I paid entry fee money and went into the stadium. Several of the parents refused to pay and just watched through the outfield fence.

I was up close to the action when my son's team won the event. It was not a hollow victory because the two other strong teams made the tournament very competitive, but we are not running around calling ourselves World Champs or even National Champs.

Finally, Pensacola is a great place for a tournament. In the next couple of posts, I will provide tips for baseball families regarding lodging, eating and having fun in the Pensacola area.

Sunday, July 8, 2012

Youth Baseball: Are Private Lessons Worth the Money?

Are private lessons for pitching, hitting or fielding really worth the money?

When I was a young baseball player, my dad taught me how to hit, pitch and field. In the 70's, there was no thought about private training for baseball. My dad played baseball in college, so he was more knowledgeable that most dads. Still, he was not a technically sound instructor.

Kids of today, those filled with real potential and not, are turning to private instruction to get ahead or to simply keep up.

Jayson Stark, one of my favorite sports writers wrote a great piece on ESPN called The Age of the Pitcher - I found this section of the long post about the increase in number of hard-throwing pitchers most interesting.

In 2007, 11 pitchers averaged 95 miles per hour, in 2011, that number tripled to 35. How did this happen?

Jayson and baseball experts have the following theory. 
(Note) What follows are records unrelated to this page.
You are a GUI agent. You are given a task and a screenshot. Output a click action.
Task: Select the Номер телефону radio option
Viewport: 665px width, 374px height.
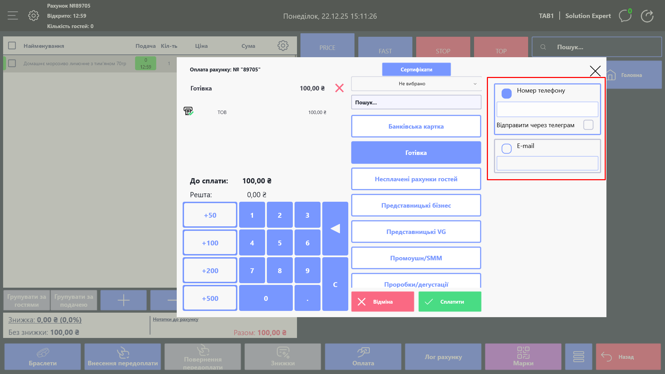coord(506,93)
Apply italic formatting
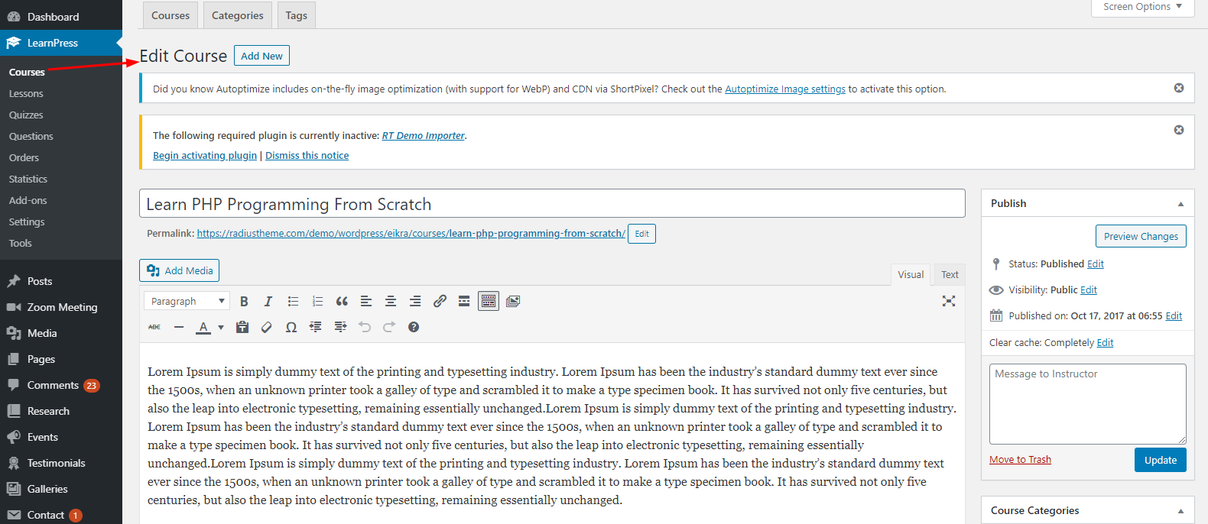This screenshot has width=1208, height=524. [x=268, y=301]
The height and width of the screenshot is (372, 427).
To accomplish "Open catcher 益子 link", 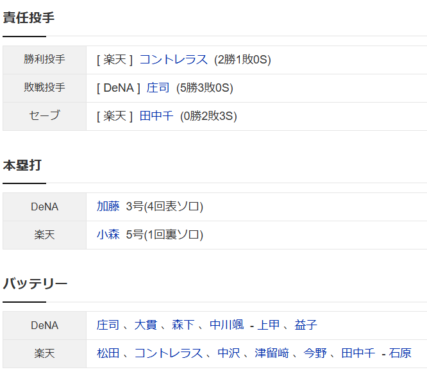I will (x=306, y=325).

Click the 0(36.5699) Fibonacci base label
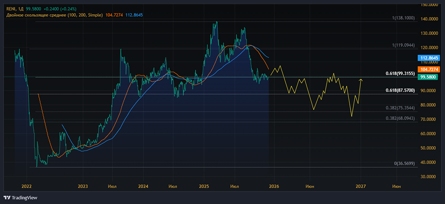point(405,164)
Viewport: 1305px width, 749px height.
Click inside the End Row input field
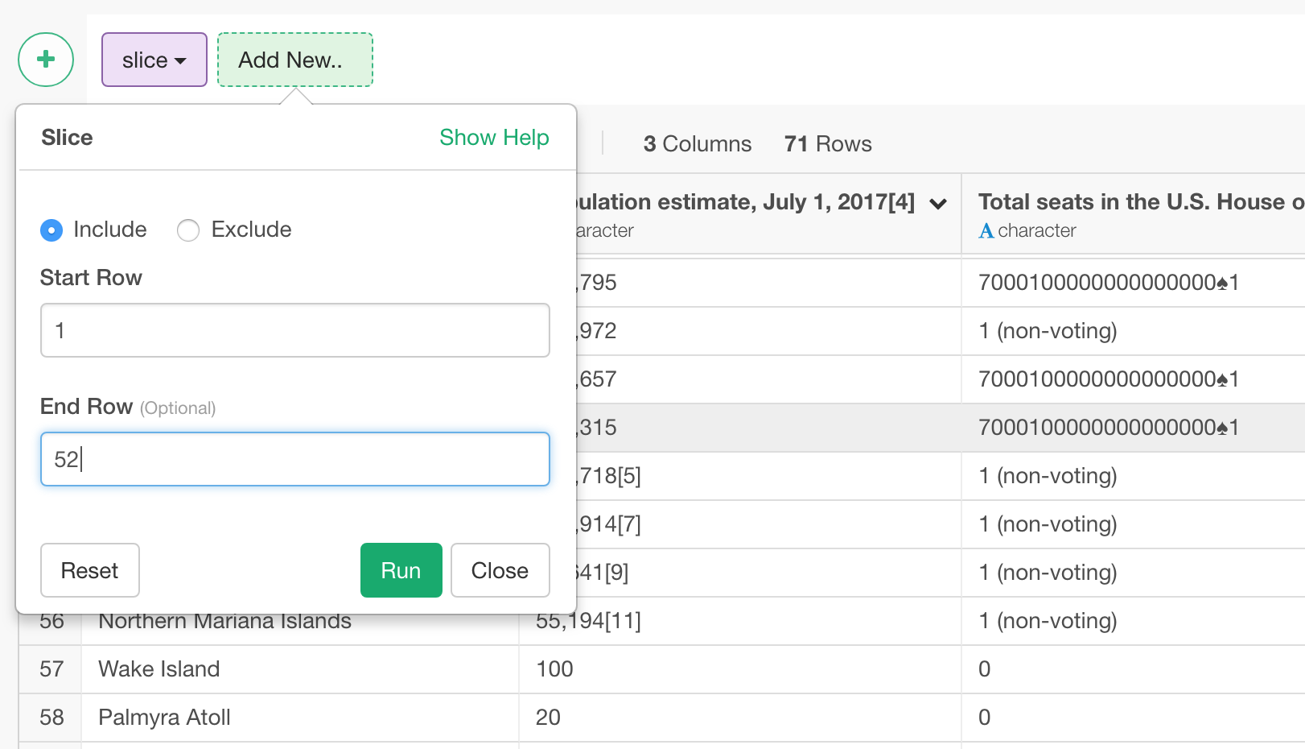point(294,459)
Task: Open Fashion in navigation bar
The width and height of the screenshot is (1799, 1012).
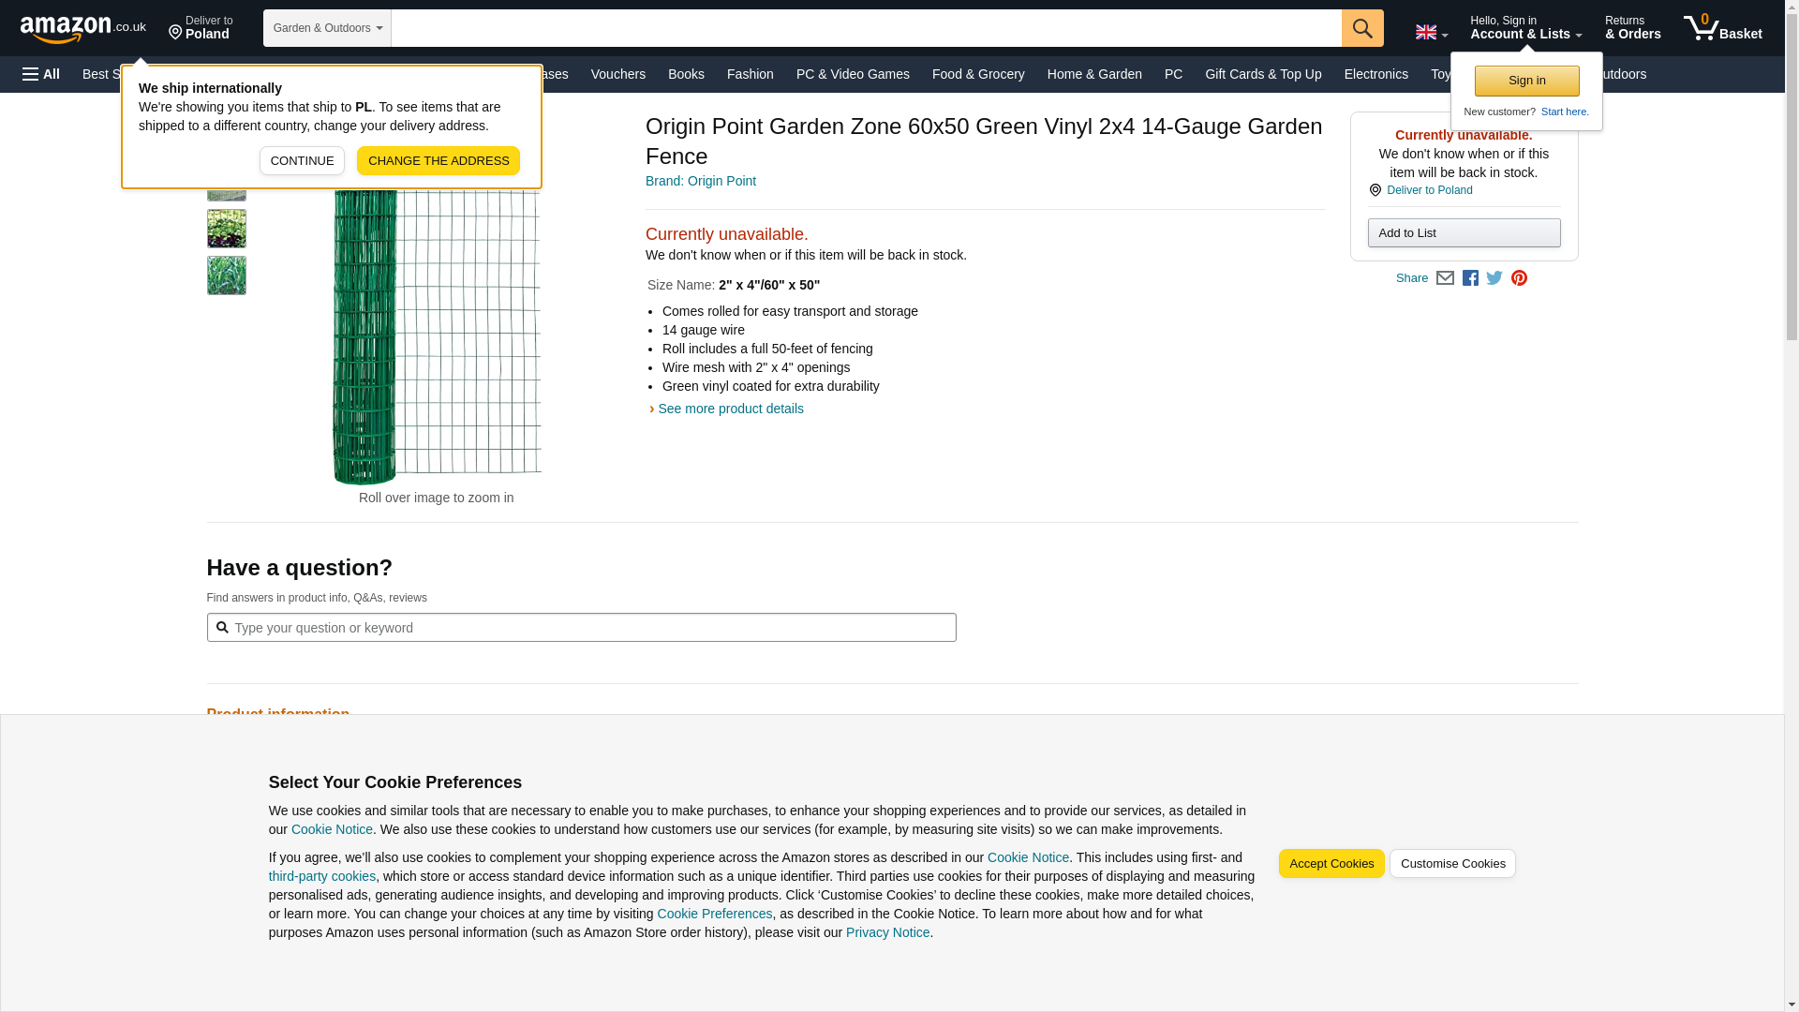Action: (x=750, y=74)
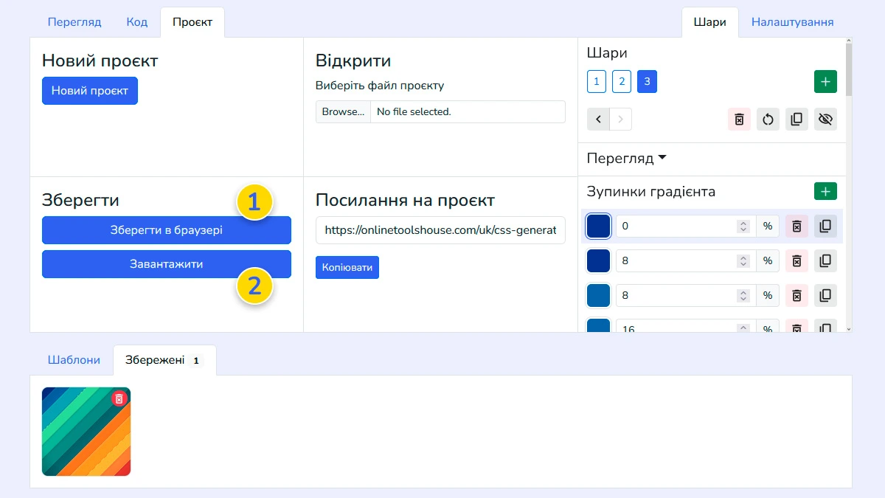This screenshot has height=498, width=885.
Task: Select layer 2 in the Layers list
Action: pos(622,81)
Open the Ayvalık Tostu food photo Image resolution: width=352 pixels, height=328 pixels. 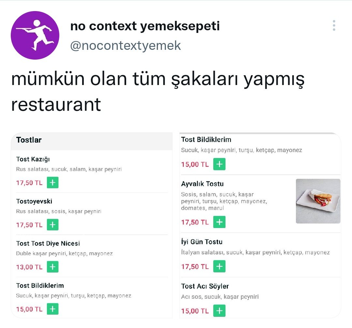click(318, 201)
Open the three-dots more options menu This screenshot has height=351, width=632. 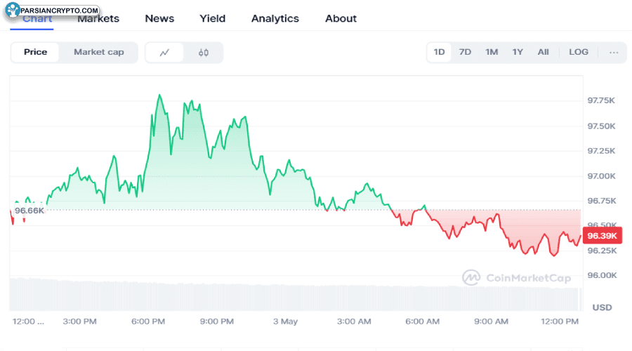[x=614, y=52]
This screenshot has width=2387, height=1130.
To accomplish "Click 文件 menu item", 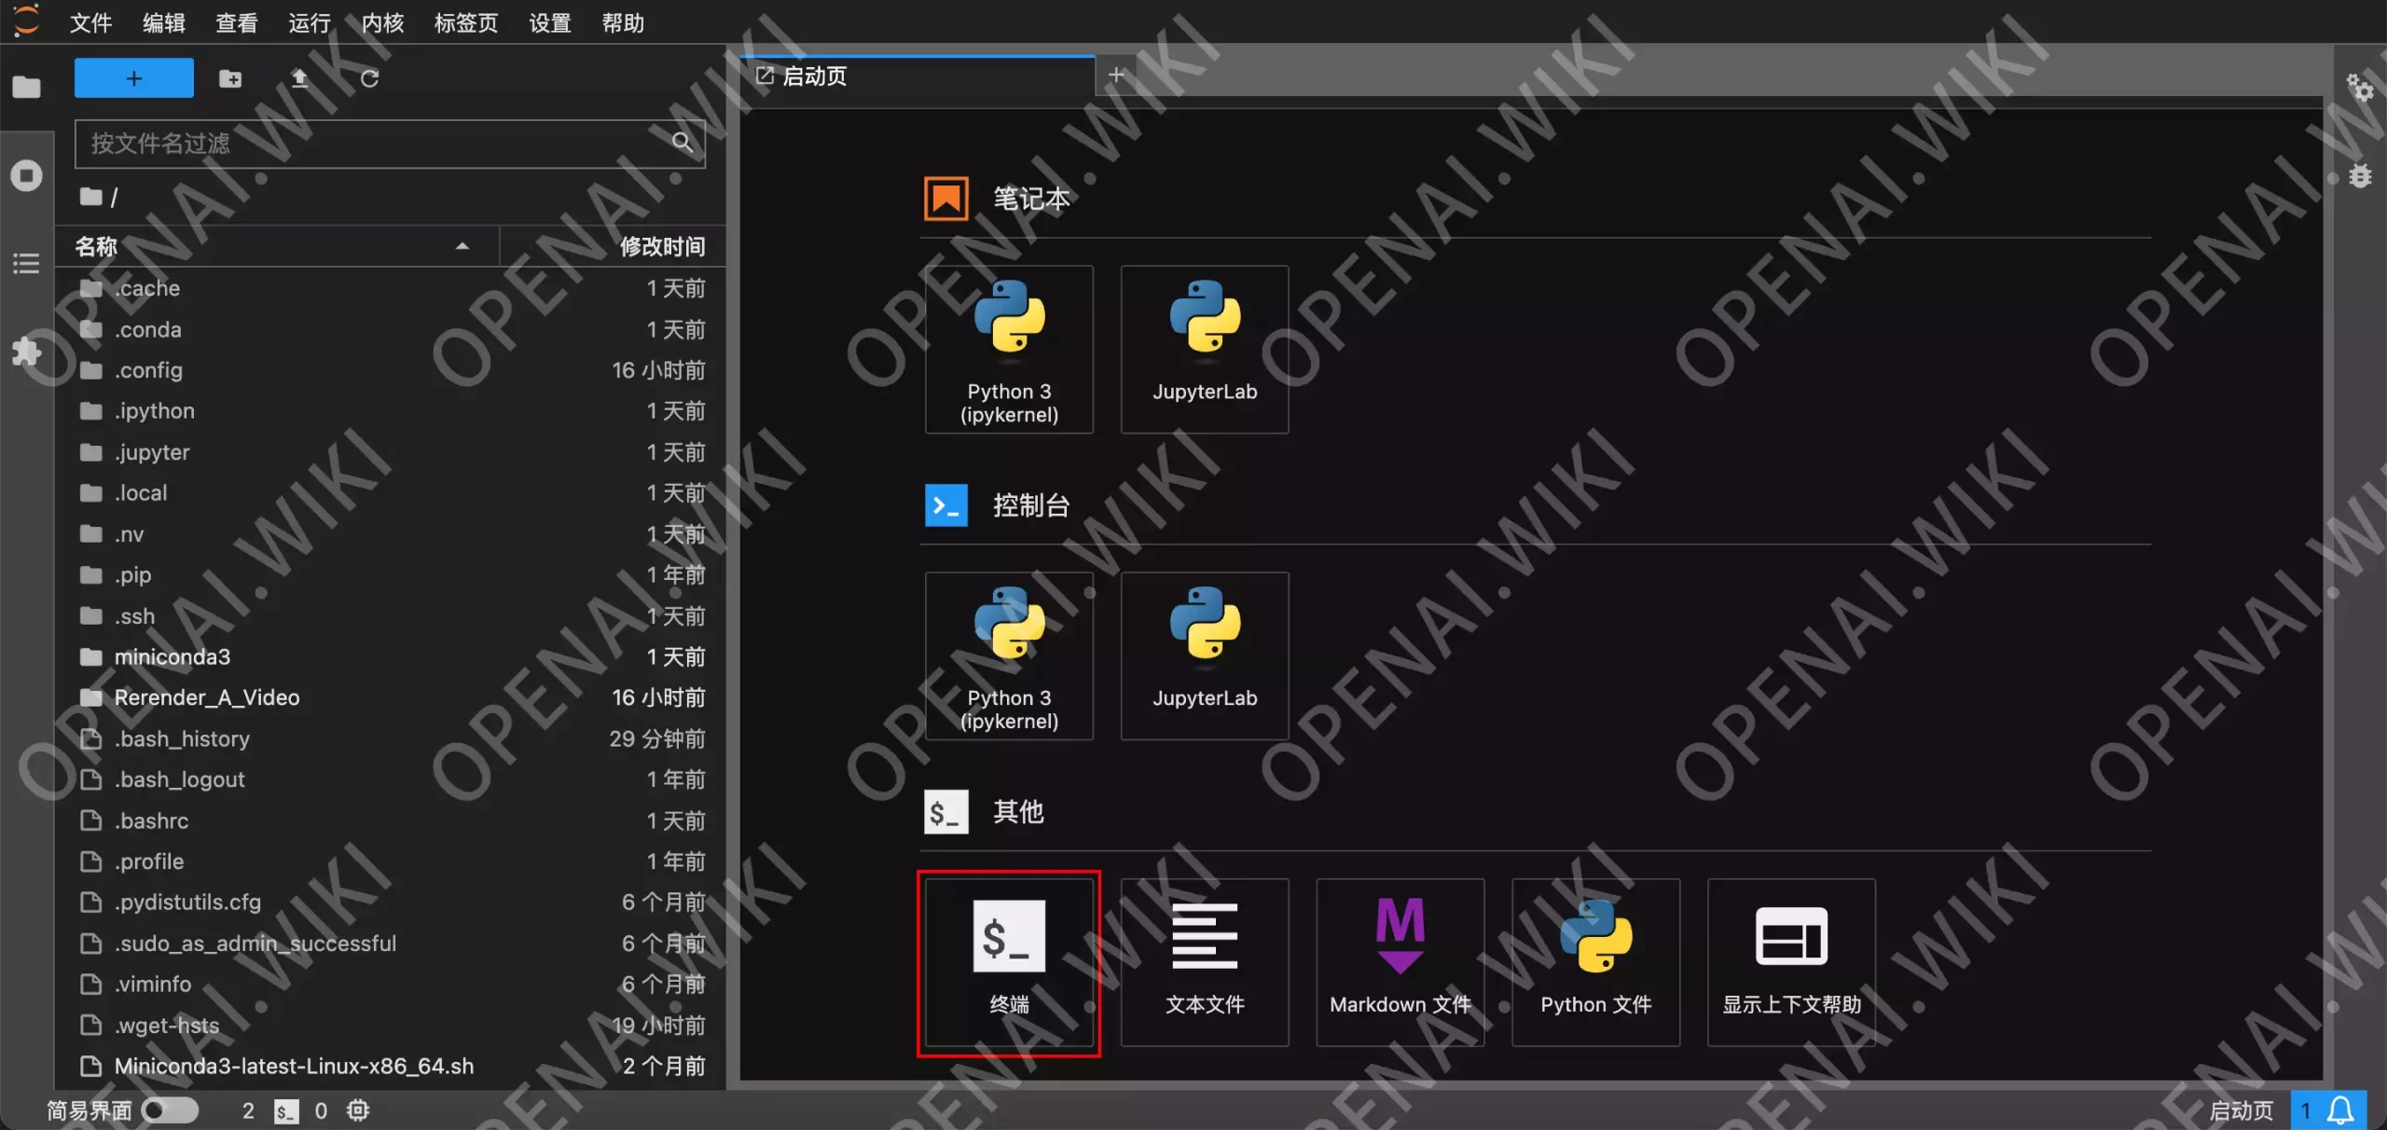I will pyautogui.click(x=91, y=21).
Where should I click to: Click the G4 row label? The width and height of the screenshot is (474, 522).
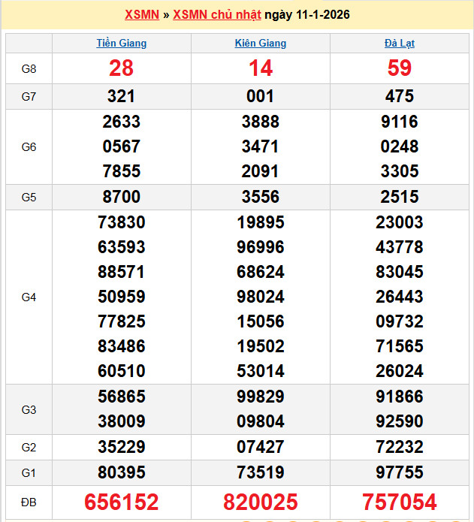click(x=29, y=297)
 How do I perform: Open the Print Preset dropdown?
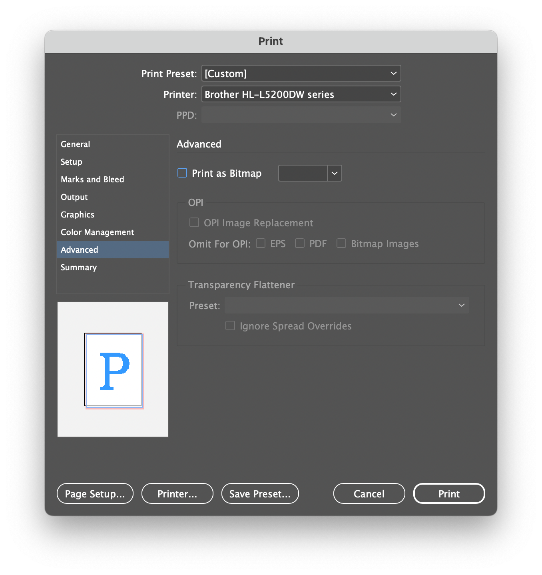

Think about that for a moment. Can that really be true -- that the number of smokeballers blowing 95 mph and up has tripled in five years? Even other pitchers have a hard time comprehending that phenomenon.
"I've never seen as many hard throwers on every single team as I do now," says Derek Lowe. "It seems like every team has three or four guys coming out of that bullpen throwing 95 miles an hour."
"When I first started doing this 25 years ago, if you saw a kid touch 90 (mph) at 17 years old, you were like, 'Oh my God,'" says the Indians' vice president of scouting operations, John Mirabelli. "That guy became an automatic prospect. Now, just about every guy (on a scouting director's radar) throws 90, and most of them throw 92. And you never saw amateur guys throwing in the upper 90s. Now you see it all the time. It's unbelievable."
But this word of caution: We can't be totally sure if those numbers are accurate. They might tell us more about how we measure velocity now than about the pitchers we're measuring. So we went about this another way: We asked scouting directors what they see when they show up at high school and college games.
Other scouting directors spun the same tales, over and over. And that tells us something: This is NOT a mirage.
So where is that velocity coming from? The theories go like this:
  • More long-tossing to build up arm strength. 
  • More and more kids seeking out personal pitching coaches, most of whom once played professional baseball, who are passing along advancements in throwing programs and better mechanics. 
  • An explosion in the use of personal trainers, even by teenagers.
  • Less abuse of young arms by coaches, thanks to new rules, pitch counts and workload limits.
The Main Point

When you combine talent, desire and proper instruction good results will follow no matter what you are doing, but it does not necessarily mean that your kid will advance. Spend your money on private lessons wisely and go into it with the proper perspective because chances of playing in college or the pros is remote at best. 

To me private lessons teach my kids one thing - if you want to advance at anything, be it sports or school or business, don't be afraid to ask experts for guidance.